Assigned task ::
From the records below, set down exactly the lines starting with the line that contains "[Subscribe] (71, 2447)" and going on through the line that contains "[button] (1454, 42)". Nothing else is wanted.
--------------------------------
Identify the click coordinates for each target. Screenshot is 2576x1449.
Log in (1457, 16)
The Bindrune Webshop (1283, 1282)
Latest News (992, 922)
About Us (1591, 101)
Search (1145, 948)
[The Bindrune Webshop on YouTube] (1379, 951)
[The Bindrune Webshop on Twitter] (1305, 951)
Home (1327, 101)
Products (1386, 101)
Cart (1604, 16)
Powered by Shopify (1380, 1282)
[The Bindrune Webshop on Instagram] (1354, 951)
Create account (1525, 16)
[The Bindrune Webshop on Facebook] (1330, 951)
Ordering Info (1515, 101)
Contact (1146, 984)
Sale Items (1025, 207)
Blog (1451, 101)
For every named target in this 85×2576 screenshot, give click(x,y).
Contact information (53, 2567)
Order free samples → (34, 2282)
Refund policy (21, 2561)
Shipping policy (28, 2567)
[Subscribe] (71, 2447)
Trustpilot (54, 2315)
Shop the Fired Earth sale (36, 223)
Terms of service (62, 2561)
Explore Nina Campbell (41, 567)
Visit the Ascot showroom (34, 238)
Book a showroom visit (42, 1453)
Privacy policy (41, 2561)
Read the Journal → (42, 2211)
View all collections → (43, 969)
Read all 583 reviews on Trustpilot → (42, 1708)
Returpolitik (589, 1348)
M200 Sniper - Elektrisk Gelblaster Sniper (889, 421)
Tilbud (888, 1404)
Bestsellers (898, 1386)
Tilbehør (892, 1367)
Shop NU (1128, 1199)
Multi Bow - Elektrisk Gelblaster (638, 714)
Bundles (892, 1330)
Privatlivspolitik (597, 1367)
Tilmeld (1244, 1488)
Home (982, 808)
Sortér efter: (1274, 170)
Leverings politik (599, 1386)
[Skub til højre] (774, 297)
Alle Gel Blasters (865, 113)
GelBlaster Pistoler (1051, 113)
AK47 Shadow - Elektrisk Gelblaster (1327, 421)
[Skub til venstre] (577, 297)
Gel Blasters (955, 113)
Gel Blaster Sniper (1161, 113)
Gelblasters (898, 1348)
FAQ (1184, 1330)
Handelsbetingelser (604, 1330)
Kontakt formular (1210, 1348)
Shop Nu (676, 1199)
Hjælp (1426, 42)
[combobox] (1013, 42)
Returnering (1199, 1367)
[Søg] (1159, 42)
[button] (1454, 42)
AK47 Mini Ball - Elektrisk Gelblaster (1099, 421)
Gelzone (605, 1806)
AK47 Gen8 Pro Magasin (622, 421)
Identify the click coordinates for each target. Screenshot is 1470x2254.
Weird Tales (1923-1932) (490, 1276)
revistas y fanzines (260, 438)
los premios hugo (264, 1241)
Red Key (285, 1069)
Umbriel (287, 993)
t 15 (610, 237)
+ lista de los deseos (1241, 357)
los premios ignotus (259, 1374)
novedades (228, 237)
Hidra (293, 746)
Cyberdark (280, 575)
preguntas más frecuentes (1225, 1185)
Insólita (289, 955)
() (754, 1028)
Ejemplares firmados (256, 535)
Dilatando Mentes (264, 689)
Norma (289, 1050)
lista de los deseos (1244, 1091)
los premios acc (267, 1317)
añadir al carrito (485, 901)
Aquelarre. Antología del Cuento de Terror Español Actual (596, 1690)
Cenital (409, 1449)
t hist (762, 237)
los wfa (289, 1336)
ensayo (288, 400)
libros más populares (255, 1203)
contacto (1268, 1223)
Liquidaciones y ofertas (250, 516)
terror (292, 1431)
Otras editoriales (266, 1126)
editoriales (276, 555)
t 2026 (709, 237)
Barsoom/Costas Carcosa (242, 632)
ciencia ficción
--------------------------------
Exercise result ::
[Subscribe] (71, 2447)
Trustpilot (54, 2315)
Shop the Fired Earth sale (36, 223)
Terms of service (62, 2561)
Explore Nina Campbell (41, 567)
Visit the Ascot showroom (34, 238)
Book a showroom visit (42, 1453)
Privacy policy (41, 2561)
Read the Journal → (42, 2211)
View all collections → (43, 969)
Read all 583 reviews on Trustpilot → (42, 1708)
Returpolitik (589, 1348)
M200 Sniper - Elektrisk Gelblaster Sniper (889, 421)
Tilbud (888, 1404)
Bestsellers (898, 1386)
Tilbehør (892, 1367)
Shop NU (1128, 1199)
Multi Bow - Elektrisk Gelblaster (638, 714)
Bundles (892, 1330)
Privatlivspolitik (597, 1367)
Tilmeld (1244, 1488)
Home (982, 808)
Sortér efter: (1274, 170)
Leverings politik (599, 1386)
[Skub til højre] (774, 297)
Alle Gel Blasters (865, 113)
GelBlaster Pistoler (1051, 113)
AK47 Shadow - Elektrisk Gelblaster (1327, 421)
[Skub til venstre] (577, 297)
Gel Blasters (955, 113)
Gel Blaster Sniper (1161, 113)
Gelblasters (898, 1348)
FAQ (1184, 1330)
Handelsbetingelser (604, 1330)
Kontakt formular (1210, 1348)
Shop Nu (676, 1199)
Hjælp (1426, 42)
[combobox] (1013, 42)
Returnering (1199, 1367)
[Søg] (1159, 42)
[button] (1454, 42)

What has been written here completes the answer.